With the design of artificial general intelligence (AGI), there is the worry that for most seemingly useful goals, an AGI will predictably do things we don’t intend it to. Humans aren’t great at deeply understanding and specifying their goals and AGI will be smarter than us at finding ways to “technically” solve our problems.
One of the type of problems hypothesized here is with uncertainty: if an AGI is not certain it has accomplished its goal it has no reason to stop. People use the story of the Sorcerer’s Apprentice as an example: once the apprentice uses magic to command a broom to fill a cauldron with water, it keeps filling the cauldron after even after it is full. The apprentice did not specify his goal precisely enough, and once the process is in motion it is hard to stop.

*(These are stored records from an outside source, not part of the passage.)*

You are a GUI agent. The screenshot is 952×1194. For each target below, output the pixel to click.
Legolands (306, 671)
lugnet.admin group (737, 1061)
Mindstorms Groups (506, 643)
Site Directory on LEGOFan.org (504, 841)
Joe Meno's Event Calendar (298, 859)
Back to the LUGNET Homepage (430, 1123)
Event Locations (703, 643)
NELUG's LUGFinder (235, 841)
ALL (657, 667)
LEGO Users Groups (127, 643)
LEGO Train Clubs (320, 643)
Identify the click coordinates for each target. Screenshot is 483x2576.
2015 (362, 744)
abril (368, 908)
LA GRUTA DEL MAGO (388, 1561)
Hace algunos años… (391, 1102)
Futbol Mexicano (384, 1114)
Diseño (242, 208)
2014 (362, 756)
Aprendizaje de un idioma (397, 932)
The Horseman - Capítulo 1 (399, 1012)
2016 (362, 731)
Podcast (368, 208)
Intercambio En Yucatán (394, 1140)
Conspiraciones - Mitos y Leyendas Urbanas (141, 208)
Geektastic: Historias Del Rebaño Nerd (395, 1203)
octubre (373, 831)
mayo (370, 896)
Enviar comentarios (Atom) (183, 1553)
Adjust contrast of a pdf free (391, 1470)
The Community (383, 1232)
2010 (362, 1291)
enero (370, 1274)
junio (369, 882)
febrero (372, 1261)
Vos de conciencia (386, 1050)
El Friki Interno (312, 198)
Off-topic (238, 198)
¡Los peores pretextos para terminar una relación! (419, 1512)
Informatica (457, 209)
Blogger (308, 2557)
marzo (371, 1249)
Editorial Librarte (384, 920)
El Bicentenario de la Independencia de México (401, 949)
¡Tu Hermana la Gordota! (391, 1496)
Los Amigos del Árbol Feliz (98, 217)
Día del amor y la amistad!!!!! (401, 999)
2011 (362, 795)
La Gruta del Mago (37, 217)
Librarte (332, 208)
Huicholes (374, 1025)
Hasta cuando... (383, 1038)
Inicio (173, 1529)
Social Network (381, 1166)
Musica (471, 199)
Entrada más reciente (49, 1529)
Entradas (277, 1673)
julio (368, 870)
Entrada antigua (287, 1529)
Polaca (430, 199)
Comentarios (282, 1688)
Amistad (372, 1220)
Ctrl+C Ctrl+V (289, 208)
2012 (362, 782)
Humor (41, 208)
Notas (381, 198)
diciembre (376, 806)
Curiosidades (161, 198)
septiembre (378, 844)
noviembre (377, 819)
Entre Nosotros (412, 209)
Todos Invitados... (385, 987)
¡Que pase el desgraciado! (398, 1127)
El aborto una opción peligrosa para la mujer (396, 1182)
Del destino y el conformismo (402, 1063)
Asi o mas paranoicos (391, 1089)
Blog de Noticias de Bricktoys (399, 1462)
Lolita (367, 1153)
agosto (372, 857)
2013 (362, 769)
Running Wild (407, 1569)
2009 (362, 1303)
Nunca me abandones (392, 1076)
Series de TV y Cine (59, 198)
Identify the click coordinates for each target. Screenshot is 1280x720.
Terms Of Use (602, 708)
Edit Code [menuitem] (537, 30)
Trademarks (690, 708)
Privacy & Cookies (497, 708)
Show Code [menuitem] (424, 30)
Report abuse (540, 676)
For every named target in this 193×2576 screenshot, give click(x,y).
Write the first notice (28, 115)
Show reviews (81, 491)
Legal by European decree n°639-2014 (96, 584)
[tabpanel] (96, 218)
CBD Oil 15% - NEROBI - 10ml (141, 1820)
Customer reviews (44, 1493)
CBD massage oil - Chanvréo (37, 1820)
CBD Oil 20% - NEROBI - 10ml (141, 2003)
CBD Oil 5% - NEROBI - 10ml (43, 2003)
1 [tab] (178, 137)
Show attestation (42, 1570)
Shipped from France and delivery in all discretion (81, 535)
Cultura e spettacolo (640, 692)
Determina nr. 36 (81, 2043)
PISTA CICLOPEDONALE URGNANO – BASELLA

In the book Superintelligence, one poor way to deal with this that is brought up is specifying limits: if you tell an AGI to make a specific number of goods, it may stop when you intend it to. The problem with this, as the book continues, is infrastructure profusion: if the AI is anything but 100% certain its goal has been achieved (which it can’t be), it makes sense to continue devoting resources to ensuring and verifying completion of the goal. If smart enough, the AGI could become dedicated to acquiring resources for things like computation and production capacity while building skills like manipulation and possibly even military capacity to ensure nothing can interfere with the completion of its goal.
A further idea for preventing this type of failure is to make the AGI lazy: to give it a probability window in which it should be okay with stopping: perhaps 95% certainty for some tasks. Bostrom’s objection here is that infrastructure profusion could still happen because infrastructure profusion may be the first idea to occur to an AGI. While this may be true, the point I’d like to make is that there is no longer as huge an incentive for infrastructure profusion with this solution, and removing that incentive is useful! Further constraints like time limits for task completion and efficiency requirements could further constrain the range of options for an AGI and may reduce instrumental convergence toward strategies we don’t want an AGI to pursue.1
Now such an AGI is limited, and will not necessarily be generally aligned with humans in many environments: but it will be constrained from being able to harm us in many ways and still be pretty useful.2
There will be strong incentives to have AGI with longer term planning, less laziness in finding solutions to problems, etc. but the restrained AGI does give people more control. Trying to reason from first principles/physics to design restraints on AGI to prevent it from gaining decisive strategic advantage against humans makes sense. An AGI with no goals outside its box won’t try to escape its box if doing so can’t possibly help its “inside-the-box” goals due to time and resource constraints which are a part of the AGI’s goal to comply with. If human value alignment with AGI turns out to be impossible3 we will need ways to get use from AGI without it ruining the world. There are other problems to solve, maybe such an AGI will find a way to short circuit its reward signals and make itself believe time hasn’t run out or have other false beliefs convenient for completion of its goals: but these sorts of problems can be solved in the same engineering sort of way as humans solve other problems. Yes AGIs will still search for the nearest unblocked strategy and there is still the risk of a treacherous turn, but it is a lower risk! Just because these partial safety solutions don’t get us to alignment, does not mean they won’t be useful along the way, since generally intelligent AGI may be here, and being used by companies and governments long before we figure out alignment. Even if you have an algorithm which will eventually converge on being aligned with humans, it would be nice for it to not do lots of harm in the mean time.4
So then, in terms of research time allocation, what is the best thing to do? Go about the engineering of safety via restraints, or trying to solve alignment? I am unsure, but given that different people have different goals, I expect it will be easier to get people to adopt specific constraints that clearly protect their own interests than to get people to not do anything and lose a lot of money and opportunity before alignment is solved. Basically, if we are pressed for time, you have to do box design.
Fortunately, it does look like MIRI has spent a significant amount of time investigating paths for controlling AGI that aren’t just making it have exactly the same values as humans. In this paper, they explore many ways of reducing AGI autonomy to increase human control, and ways to get its values to be less likely to lead to bad instrumental incentives. Though this is primarily focused on internal restraint via the AGI’s program than any external restraints, this makes sense since it is unlikely humans will out smart a superintelligence, and because changing software is easier than changing hardware. Likewise a better way to describe the idea I am trying to convey might be along the lines of programming AGI to “love its box.5” Most restraint should be internal to the program, but this internal restraint allows us to successfully impose external restraint in areas the AGI might still do something bad if it had more power before we were able to train it properly.
For thousands of years humans have been building institutions which behave more intelligently than individual humans, but such institutions haven’t necessarily had the greater interests of humanity in mind. While with AGI you can start from a blank slate, and things could be much faster in terms of losing strategic advantage, we shouldn’t ignore the lessons that can be learned from other areas where people try to align the interests of groups to prevent new powerful groups from gaining decisive strategic advantage against others.